DATA EXCERPTS =
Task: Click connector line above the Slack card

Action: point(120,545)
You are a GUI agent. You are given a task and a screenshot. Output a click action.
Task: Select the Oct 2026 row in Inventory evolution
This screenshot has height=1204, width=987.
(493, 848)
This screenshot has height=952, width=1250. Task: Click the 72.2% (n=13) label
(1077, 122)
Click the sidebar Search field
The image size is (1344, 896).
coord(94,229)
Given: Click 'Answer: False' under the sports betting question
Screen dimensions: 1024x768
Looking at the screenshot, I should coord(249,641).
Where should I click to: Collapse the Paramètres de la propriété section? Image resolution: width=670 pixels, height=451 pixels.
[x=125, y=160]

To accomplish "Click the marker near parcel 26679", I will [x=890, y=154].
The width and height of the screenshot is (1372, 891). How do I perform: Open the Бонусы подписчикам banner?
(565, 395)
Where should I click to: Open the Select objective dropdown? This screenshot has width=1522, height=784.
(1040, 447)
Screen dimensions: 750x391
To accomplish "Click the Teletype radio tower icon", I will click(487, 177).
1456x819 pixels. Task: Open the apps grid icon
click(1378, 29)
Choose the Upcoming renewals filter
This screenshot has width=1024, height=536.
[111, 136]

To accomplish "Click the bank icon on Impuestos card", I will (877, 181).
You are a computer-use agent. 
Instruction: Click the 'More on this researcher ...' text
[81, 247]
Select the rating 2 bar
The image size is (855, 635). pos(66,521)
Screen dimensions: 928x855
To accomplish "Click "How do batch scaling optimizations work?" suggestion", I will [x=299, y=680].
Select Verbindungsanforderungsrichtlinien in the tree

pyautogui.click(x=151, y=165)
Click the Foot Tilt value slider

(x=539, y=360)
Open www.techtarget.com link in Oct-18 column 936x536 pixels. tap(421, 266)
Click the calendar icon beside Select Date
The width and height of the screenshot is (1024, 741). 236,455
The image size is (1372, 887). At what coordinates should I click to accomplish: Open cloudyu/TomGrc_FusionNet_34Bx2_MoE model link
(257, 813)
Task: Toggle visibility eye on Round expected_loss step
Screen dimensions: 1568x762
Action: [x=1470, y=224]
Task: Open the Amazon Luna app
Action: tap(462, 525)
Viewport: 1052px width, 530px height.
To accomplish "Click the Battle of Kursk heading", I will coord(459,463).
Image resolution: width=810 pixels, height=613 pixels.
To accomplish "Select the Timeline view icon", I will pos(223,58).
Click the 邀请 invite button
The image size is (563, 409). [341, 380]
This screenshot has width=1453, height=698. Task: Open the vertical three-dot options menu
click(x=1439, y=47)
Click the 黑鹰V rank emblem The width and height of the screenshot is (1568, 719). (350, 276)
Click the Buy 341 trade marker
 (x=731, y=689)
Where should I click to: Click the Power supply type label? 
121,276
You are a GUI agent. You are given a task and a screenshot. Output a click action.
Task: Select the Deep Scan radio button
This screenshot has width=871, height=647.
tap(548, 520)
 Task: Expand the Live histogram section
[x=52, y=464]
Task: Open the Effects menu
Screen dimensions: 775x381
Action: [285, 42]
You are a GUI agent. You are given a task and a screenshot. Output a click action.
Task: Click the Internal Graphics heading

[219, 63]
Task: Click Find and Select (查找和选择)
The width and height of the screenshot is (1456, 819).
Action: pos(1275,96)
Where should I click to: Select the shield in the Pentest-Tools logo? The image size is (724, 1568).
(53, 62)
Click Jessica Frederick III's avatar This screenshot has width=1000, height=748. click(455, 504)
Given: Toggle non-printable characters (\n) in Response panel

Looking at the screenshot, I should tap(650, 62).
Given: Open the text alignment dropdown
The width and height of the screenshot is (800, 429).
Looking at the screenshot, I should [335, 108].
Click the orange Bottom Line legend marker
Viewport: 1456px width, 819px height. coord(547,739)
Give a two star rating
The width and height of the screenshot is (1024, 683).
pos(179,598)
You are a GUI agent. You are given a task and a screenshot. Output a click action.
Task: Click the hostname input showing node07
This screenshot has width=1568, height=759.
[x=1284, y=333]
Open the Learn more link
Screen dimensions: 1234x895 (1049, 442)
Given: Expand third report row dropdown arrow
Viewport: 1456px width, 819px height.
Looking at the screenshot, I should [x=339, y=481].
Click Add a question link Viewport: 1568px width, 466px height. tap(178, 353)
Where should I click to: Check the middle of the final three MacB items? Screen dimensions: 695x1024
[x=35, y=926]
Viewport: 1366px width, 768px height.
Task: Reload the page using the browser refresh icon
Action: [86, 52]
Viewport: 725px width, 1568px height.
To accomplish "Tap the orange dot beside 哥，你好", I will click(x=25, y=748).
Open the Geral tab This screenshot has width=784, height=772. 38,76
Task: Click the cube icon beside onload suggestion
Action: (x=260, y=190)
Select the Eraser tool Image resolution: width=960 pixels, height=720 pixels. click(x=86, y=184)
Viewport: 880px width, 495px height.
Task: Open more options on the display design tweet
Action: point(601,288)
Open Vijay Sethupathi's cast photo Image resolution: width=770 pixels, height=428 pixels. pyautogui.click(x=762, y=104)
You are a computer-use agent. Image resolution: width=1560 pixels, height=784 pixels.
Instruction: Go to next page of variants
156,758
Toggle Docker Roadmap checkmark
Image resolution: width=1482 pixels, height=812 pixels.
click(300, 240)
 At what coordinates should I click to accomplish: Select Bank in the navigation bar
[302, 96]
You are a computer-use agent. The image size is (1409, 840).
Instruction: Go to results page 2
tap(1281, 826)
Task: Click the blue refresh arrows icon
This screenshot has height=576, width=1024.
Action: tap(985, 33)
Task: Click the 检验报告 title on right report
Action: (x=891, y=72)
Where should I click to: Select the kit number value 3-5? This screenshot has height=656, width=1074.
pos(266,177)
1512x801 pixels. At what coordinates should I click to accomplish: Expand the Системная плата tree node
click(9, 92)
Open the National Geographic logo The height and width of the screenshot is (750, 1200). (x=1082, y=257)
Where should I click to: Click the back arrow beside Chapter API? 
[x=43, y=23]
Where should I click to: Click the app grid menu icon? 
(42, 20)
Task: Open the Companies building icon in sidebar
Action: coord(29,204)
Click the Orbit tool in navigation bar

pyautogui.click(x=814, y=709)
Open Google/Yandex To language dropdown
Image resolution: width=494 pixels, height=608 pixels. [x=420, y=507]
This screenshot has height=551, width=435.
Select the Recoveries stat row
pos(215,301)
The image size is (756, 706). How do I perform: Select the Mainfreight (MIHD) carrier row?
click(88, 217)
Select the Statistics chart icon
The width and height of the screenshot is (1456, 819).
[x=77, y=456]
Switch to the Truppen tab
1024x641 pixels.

WHAT THIS TASK INVOLVES =
Give the lines of the records between the line holding "Open the Geral" and the line holding "Open Vijay Sethupathi's", inclusive, as a JSON list of strings with one string per line and blank lines omitted.

RESPONSE =
[
  "Open the Geral tab This screenshot has width=784, height=772. 38,76",
  "Task: Click the cube icon beside onload suggestion",
  "Action: (x=260, y=190)",
  "Select the Eraser tool Image resolution: width=960 pixels, height=720 pixels. click(x=86, y=184)",
  "Viewport: 880px width, 495px height.",
  "Task: Open more options on the display design tweet",
  "Action: point(601,288)",
  "Open Vijay Sethupathi's cast photo Image resolution: width=770 pixels, height=428 pixels. pyautogui.click(x=762, y=104)"
]